YOUR ASSIGNMENT
If a line of the data below holds the word "camera", list it.

WORKING DATA
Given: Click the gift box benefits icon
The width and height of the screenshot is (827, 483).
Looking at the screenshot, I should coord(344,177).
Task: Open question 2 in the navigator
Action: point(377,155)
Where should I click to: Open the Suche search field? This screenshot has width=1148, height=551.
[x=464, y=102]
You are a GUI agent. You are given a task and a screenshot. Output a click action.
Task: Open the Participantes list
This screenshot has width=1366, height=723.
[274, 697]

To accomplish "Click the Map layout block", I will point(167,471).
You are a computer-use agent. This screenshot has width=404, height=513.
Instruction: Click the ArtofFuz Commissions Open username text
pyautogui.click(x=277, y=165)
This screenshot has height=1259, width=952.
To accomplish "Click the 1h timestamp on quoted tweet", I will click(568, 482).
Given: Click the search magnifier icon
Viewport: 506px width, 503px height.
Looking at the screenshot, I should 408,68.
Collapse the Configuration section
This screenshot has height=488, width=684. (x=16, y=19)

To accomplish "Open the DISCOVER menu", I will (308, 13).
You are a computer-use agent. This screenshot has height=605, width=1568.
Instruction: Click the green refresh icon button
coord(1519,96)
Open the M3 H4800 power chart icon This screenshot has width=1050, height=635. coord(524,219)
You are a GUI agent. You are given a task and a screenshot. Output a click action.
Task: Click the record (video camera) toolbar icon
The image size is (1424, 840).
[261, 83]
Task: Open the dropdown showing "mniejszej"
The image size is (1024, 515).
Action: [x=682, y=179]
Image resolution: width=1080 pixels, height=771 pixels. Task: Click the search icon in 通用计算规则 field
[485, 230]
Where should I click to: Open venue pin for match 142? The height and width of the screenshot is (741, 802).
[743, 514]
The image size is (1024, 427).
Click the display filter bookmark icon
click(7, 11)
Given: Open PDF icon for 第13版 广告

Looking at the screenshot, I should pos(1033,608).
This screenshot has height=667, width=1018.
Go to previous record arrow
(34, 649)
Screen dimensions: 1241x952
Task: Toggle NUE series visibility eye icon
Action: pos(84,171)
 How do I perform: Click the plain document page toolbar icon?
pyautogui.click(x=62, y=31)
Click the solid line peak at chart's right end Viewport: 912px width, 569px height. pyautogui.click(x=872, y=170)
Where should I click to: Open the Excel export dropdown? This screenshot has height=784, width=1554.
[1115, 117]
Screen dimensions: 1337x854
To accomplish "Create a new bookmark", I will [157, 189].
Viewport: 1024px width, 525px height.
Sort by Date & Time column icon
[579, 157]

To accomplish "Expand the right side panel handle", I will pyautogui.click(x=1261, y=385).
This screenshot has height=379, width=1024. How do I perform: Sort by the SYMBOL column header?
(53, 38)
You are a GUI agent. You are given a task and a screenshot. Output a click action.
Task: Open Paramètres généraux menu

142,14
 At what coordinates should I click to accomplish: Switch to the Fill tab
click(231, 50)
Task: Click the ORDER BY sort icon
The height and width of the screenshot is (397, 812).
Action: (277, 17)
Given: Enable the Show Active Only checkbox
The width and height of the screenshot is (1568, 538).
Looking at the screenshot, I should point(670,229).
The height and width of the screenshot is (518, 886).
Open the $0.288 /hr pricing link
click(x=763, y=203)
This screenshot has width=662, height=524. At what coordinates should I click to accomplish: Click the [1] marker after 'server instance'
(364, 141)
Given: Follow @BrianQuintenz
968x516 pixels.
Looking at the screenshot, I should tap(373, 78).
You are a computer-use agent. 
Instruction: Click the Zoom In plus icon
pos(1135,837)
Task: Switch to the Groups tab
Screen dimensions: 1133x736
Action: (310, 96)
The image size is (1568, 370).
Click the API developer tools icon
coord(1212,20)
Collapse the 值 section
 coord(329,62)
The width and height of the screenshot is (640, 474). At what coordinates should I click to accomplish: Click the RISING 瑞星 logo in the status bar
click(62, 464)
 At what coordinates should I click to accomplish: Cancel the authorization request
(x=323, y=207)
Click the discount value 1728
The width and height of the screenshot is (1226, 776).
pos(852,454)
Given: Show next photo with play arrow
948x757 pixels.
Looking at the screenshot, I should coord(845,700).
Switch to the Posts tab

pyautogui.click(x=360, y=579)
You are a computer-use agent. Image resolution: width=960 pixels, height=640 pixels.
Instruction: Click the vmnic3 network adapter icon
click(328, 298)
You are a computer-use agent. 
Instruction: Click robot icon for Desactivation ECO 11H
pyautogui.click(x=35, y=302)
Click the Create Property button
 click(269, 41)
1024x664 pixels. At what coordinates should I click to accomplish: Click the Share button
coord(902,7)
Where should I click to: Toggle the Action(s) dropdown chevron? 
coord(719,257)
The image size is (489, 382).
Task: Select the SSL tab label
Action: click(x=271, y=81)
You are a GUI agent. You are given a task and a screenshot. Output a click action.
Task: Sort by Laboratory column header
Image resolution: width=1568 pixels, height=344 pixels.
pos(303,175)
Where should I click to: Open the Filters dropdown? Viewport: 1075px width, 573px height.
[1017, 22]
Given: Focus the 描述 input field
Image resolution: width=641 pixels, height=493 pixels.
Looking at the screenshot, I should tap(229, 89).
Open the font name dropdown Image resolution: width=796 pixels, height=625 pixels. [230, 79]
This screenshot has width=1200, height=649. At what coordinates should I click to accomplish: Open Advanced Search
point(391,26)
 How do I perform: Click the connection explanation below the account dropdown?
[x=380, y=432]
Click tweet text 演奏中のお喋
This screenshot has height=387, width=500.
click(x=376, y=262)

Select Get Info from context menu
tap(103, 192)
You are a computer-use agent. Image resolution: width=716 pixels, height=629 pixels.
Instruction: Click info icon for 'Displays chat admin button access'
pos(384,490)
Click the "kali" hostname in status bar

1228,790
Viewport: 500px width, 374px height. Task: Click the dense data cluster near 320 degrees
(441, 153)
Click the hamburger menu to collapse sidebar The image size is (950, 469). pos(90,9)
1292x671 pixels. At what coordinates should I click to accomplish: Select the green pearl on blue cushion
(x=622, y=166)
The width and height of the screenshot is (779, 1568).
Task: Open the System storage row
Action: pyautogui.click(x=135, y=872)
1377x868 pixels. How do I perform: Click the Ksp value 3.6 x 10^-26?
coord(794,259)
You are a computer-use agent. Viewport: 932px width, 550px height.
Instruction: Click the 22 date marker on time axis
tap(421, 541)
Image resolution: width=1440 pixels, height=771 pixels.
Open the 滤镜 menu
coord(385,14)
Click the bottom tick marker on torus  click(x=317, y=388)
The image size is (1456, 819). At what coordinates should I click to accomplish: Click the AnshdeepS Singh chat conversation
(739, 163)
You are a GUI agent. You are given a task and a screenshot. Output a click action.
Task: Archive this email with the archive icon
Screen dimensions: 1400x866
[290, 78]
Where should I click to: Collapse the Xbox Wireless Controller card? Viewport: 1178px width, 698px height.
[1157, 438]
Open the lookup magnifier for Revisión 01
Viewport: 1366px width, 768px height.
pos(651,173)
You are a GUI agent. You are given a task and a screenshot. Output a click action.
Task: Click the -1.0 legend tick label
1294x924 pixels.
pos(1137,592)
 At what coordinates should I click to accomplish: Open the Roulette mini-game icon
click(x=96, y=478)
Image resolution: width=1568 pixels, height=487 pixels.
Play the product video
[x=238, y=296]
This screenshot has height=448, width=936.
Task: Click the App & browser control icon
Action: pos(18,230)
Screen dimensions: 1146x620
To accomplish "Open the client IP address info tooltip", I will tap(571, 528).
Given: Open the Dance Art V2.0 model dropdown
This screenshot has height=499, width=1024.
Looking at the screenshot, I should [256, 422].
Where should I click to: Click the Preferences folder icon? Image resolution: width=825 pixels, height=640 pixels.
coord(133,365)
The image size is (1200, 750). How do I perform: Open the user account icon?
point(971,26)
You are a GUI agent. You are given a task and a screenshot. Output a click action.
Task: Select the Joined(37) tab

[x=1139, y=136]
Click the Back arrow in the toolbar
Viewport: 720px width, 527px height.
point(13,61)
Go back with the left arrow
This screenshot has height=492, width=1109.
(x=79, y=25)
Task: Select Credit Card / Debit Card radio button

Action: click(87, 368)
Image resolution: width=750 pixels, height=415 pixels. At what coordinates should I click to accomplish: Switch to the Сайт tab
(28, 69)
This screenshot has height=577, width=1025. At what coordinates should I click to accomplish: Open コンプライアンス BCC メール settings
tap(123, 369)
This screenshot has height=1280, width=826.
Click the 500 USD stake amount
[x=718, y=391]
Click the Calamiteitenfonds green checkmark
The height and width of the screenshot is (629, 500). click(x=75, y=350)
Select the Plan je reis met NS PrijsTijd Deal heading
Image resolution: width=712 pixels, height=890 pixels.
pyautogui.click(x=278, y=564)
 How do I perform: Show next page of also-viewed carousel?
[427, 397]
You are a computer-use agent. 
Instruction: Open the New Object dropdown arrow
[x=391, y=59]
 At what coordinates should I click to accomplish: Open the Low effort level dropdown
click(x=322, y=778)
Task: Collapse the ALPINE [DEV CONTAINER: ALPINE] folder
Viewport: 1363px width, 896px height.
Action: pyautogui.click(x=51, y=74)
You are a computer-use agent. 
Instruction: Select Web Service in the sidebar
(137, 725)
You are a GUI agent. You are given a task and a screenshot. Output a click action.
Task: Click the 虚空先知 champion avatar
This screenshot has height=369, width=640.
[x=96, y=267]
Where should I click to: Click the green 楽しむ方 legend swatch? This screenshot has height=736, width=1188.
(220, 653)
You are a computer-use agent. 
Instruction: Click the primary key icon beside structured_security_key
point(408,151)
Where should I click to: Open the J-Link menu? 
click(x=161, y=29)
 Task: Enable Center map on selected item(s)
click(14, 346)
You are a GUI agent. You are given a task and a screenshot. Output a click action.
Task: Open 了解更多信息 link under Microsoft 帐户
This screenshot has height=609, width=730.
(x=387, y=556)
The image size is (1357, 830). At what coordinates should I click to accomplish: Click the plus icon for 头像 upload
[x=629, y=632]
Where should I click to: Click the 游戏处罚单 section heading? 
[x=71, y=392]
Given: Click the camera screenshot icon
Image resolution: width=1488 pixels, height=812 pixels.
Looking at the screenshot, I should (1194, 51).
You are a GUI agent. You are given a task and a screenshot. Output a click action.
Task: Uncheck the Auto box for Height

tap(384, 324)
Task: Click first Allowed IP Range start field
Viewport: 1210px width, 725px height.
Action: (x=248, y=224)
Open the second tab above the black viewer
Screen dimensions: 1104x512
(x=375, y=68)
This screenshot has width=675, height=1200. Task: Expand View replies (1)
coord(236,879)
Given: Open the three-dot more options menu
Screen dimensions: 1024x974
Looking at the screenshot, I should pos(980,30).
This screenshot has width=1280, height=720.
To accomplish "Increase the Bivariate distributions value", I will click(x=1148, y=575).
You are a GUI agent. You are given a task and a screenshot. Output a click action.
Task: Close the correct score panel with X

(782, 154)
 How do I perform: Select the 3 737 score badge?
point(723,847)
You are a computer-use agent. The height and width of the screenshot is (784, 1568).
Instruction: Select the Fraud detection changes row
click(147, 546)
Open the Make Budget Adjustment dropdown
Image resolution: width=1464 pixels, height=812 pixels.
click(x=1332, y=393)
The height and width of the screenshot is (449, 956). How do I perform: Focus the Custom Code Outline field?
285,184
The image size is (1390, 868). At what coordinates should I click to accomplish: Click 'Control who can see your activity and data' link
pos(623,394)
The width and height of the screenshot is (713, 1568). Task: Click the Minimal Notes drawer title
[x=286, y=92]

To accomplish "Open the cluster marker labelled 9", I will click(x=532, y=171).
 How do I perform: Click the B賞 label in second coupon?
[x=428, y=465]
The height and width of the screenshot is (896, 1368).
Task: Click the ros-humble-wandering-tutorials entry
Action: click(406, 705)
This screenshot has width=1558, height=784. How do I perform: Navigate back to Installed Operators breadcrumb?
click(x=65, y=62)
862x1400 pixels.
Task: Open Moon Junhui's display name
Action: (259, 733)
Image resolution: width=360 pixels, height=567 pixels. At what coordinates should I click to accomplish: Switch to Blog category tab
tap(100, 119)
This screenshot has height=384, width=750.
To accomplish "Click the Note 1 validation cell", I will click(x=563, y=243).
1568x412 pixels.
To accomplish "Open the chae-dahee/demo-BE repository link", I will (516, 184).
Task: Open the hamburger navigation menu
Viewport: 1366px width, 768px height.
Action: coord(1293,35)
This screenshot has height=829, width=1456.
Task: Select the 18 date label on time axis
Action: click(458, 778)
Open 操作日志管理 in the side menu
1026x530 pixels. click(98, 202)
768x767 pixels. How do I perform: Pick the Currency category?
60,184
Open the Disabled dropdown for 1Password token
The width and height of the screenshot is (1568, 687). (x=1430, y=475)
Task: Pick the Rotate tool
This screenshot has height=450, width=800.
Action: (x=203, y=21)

ANSWER TO THIS TASK
Task: Click the record (video camera) toolbar icon
Given: Click the camera screenshot icon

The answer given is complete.